В эпиграфе к этой главе писатель Д. Л. Мордовцев отмечает, что и в XIX веке народ уподоблял появление самозванца явлению чудотворных икон. Когда в основе некоего исторического феномена лежат коллективные репрезентации, установить точную дату прекращения его существования невозможно. Лишь на рубеже XIX–XX веков в результате вторжения в российскую политику модерности религиозная составляющая – отсутствие божественного предназначения – перестала быть определяющей чертой самозванства.
Хронологическое различие западного и русского восприятия самозванства указывает на синхронное существование двух вселенных, где время текло не синхронно: одна стремительно «расколдовывалась», другая, напротив, все больше скатывалась к сакрализации царя и его власти. Когда все сводится к нескольким десяткам лет, подобное несоответствие можно объяснить небольшим временны́м расхождением в рамках единой системы координат. Но когда это расхождение исчисляется столетиями, речь скорее должна идти о разрыве, о двух различных типах «исторической алгебры», как впоследствии назовет это Александр Герцен. Поэтому нам стоит, отринув эволюционистский подход, поместить самозванчество в самый центр децентрализованной политической истории – это, как мне кажется, единственный шанс разобраться в генеалогии российской политики.
Глава VII. АЗ ЕСМЬ ЦАРЬ
Самозванчество в России XVII в. было поистине массовой эпидемией.

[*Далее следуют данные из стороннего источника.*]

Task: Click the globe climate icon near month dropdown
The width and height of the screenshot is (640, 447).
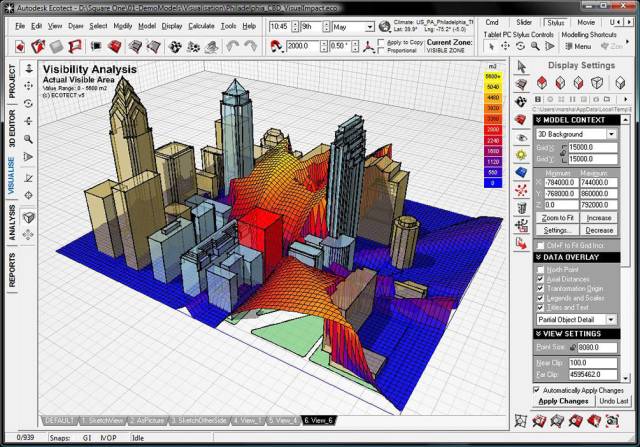Action: (x=384, y=27)
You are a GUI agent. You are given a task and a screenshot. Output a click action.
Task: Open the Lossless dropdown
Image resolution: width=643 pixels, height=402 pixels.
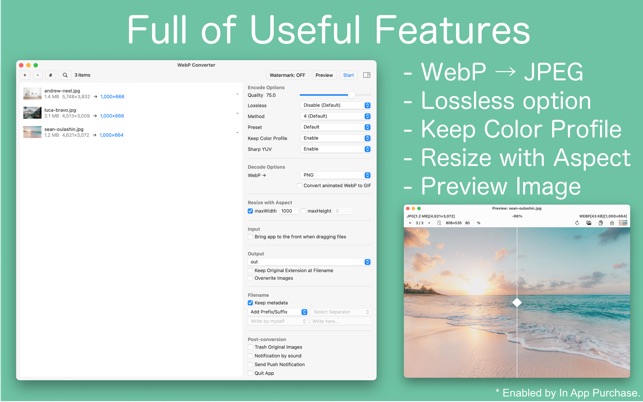[336, 105]
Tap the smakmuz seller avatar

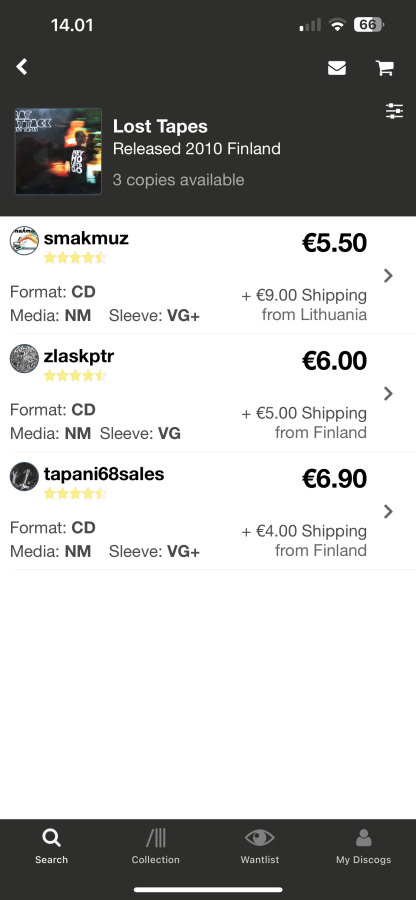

«Хроническая болезнь», диагностированная В. О. Ключевским, в XVII веке приобрела, по выражению Лукина, характер эпидемии. Число случаев, которые он приводит, не оставляет сомнений: называть себя царем стало общим поветрием. Вербальное присвоение царского титула или места в царском окружении, к которому прибегали обычно для укрепления своего авторитета, по большей части не было узурпацией личности и уж тем более попыткой самозванчества. Однако власти не считали подобную банализацию слова «царь» невинной шалостью. Человеку, уличенному в том, что он назвался царским именем, грозило серьезное наказание. Так что же выражала эта «эпидемия»?
1
В источниках XI–XVII веков это слово употребляется в нескольких близких друг другу значениях: 1) сделанный по своей воле, по собственному выбору. Подобный образ действия может оцениваться со знаком плюс: княгиню Ольгу называют «самозваной» потому, что она по собственному почину решила принять крещение. Можно также по своей воле стать мучеником; 2) пришедший без приглашения; 3) сам себя называющий (определенным образом).
2
Слово «самозванец» фигурирует в названиях многих опубликованных источников, однако оно было внесено туда задним числом издателями. Близкое по смыслу к «самозванцу» прилагательное «самонареченный» встречается (применительно к Лжедмитрию) в Чине венчания на царство Василия Шуйского.
3
«Временник» Тимофеева писался в течение нескольких лет. Та часть текста, где фигурирует слово «самозваных», появилась, вероятно, после 1606 г. Второй раз это слово встречается в главе, написанной во время шведской оккупации Новгорода, не раньше августа 1611 г. и не позднее января 1617 г.